The most famous Australian (non)cannibal: KATHERINE KNIGHT – 25 years on

In the year 2000, 44-year-old slaughterhouse worker Katherine Knight had a night of passion with her partner, John Price, then stabbed him 37 times, professionally skinned him, hung his hide on a meat hook over the lounge room door, decapitated him, butchered his corpse and cooked parts of him. She served up his meat with baked potato, carrot, pumpkin, beetroot, zucchini, cabbage, squash and gravy in neat settings at the dinner table, putting beside each plate place-names for Price’s children. Another meal was tossed into the backyard; it appears she intended to eat it but couldn’t do so. The police arrived before Price’s children so, as far as we know, none of him was consumed (by humans anyway).

Knight pleaded guilty to murder and the judge ordered that her papers be marked “never to be released.” An appeal was quickly denied, and she is still serving her life sentence at Silverwater Women’s Correctional Centre in Sydney.

Shoreline Entertainment planned to make a film of the incident based on Peter Lalor’s book Blood Stain, but so far it has not surfaced.

It appears that Knight was NOT a cannibal, despite one of the favourite media labels about her being “Kathy the Cannibal”. Other reports called her “The Woman Hannibal Lecter”, a comparison that makes no sense at all, since Hannibal did not use 37 strokes to kill people, definitely did eat parts of them, and did not (as Knight did) take a cocktail of sleeping tablets afterwards while lying in bed with the mutilated corpse.

Darren O’Sullivan, whose documentary is linked at the top of this blog, commented,

 “this is possibly the most horrific thing I have ever discovered”.
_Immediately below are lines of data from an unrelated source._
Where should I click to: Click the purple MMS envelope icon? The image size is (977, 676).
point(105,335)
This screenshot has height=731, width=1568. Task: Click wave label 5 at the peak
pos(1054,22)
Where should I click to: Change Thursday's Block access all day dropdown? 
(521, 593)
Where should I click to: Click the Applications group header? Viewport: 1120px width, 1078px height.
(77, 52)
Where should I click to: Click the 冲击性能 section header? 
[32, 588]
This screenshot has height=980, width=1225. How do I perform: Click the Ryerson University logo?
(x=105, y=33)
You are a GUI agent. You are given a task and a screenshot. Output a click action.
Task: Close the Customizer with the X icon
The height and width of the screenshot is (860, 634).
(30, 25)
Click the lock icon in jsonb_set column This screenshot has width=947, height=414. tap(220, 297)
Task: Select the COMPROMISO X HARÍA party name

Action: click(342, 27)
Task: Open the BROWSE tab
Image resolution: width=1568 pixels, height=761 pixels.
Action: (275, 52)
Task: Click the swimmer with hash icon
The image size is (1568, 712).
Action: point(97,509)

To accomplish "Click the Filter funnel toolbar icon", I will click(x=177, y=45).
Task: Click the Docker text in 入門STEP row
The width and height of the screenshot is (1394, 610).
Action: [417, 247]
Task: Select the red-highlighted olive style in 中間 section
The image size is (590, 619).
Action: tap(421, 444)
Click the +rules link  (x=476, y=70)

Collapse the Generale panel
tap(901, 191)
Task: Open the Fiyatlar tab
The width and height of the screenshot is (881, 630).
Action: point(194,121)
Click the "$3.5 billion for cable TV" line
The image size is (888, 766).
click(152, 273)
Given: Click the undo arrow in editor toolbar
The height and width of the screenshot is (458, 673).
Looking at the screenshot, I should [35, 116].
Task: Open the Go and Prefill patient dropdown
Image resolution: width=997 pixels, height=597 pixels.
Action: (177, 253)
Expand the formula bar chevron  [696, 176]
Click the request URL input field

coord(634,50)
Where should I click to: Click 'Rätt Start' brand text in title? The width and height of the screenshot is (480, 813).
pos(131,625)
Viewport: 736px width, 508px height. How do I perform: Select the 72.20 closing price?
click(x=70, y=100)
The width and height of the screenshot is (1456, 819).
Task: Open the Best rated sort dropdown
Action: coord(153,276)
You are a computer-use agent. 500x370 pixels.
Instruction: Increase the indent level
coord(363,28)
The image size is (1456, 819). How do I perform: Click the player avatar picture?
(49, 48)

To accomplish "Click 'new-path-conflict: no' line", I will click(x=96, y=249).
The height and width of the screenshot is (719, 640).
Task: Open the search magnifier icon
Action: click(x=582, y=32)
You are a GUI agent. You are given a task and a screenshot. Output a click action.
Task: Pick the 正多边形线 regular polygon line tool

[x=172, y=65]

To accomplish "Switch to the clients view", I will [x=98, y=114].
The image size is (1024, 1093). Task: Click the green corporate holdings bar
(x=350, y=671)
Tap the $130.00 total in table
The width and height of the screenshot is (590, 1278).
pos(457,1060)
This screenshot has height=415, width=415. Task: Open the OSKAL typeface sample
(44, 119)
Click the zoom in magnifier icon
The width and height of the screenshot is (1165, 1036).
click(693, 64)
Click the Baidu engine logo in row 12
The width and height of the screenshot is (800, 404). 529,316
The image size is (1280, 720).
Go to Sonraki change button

Although the series is called “Real Twisted Tales”, I suspect O’Sullivan must have led a sheltered life. Knight was a slaughterhouse worker, recognised for her skills in knife work. She grew up in the NSW town of Aberdeen, where everyone in her family and most of the town were employed in the abattoir. Her job, from a young age, was to kill and cut up animals. She did to John Price what she was trained to do to other animals – slaughter them, cut them up, cook them. She did try to feed bits to his children, which is what farmers did in the UK (feeding cattle bone-meal to cattle), an act of cannibalism which led to Mad Cow Disease. But there is little evidence that she herself ate any of him.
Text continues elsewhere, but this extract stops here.